Con la puerta entreabierta, unas de las residentes cuenta que llegó al lugar hace menos de un año y que en las noches toma "una pastilla" para no sentir los ruidos y peleas que se producen en la calle.
La mujer no quiere dar detalles de sí misma. Es desconfiada, como muchas personas de la tercera edad.
Ella y otra vecina del segundo piso habitan el lugar en solitario desde las 19 horas, cuando desocupan las oficinas.
Tras responder un par de preguntas, la nerviosa mujer da por terminada la conversación y en el pasillo se escucha fuerte el sonido del cerrojo. Afuera, en un par de horas, los pasillos quedarán vacíos.
Esta soledad es algo más llevadera para las 13 familias que habitan en el edificio Centenario, ubicado en calle Washington, frente a la plaza Colón.
En sus inicios el lugar era una residencial, pero ahora tiene el mismo uso que el Vaticano y el Rivas Roces.
La situación de inseguridad y descontento por la transformación que se produce en el entorno se replica entre sus habitantes: ruidos, riñas y basura son las principales quejas.
Deterioro
La arquitecta Montserrat Venegas, de la Universidad Católica de Valparaíso, reflexiona que la subvaloración de vivir en el centro se produce principalmente debido a estos dramas cotidianos, pero valora la decisión de algunas familias de mantener la residencia.
Cree que la gente podría dar valor agregado a su ubicación, por ejemplo, transformando sus casas en "viviendas-boutiques", en los casos que ello sea posible.
"Sin embargo, para que eso ocurra la gente debe querer hacerlo, debe darle valor al espacio, al vecino, si se deja morir es muy difícil", agrega.
Para la profesional, el sector del parque Brasil es un buen ejemplo de un barrio residencial que ha permitido el ingreso de nuevos usos que aportan vida y no están compitiendo. "Le dan actividad a los vecinos", comenta.
El miedo nocturno y los ruidos no afectan, con la misma severidad, a los vecinos del edificio Plaza Colón.
El tesorero de la comunidad, Jaime Agüero (55), enumera los 51 departamentos. Dice que hay cinco oficinas y 17 locales por fuera. Todos cancelan gastos comunes, lo que permitió hacer algunos arreglos.
________________________
__Problema escrito__
¿Dónde se ubica el edificio Centenario según el texto del documento?

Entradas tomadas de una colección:
________________________
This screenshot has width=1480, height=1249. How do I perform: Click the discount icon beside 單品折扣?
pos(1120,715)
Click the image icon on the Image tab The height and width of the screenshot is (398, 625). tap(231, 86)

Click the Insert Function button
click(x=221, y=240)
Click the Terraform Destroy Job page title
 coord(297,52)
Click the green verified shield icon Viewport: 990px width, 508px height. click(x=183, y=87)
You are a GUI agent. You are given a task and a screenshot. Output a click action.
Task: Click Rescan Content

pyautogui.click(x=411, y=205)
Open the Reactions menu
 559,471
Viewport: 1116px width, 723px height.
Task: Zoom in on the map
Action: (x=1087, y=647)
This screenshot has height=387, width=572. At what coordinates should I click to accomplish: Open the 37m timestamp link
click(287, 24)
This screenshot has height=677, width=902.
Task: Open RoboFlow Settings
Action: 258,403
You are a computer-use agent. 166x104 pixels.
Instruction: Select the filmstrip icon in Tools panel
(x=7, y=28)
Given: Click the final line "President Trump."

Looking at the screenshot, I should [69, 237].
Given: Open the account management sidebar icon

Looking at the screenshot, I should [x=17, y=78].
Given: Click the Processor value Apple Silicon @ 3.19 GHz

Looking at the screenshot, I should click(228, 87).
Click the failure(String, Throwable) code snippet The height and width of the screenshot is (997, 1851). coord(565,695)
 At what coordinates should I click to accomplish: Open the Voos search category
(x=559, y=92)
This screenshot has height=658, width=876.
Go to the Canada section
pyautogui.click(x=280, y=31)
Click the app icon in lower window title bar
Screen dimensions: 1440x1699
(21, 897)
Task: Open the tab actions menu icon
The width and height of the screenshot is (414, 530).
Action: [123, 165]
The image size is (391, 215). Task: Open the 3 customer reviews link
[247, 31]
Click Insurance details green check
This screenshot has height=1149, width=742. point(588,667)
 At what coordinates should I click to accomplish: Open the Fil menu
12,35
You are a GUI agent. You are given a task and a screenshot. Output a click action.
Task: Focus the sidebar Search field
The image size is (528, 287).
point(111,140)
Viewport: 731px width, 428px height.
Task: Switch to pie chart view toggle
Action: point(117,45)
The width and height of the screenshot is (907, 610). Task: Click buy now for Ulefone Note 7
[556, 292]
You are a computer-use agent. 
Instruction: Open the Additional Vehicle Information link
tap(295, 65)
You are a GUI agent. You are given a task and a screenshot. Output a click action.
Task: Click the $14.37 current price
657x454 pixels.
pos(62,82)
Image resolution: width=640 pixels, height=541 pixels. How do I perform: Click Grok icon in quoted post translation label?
________________________
__Respuesta escrita__
En calle Washington, frente a la plaza Colón.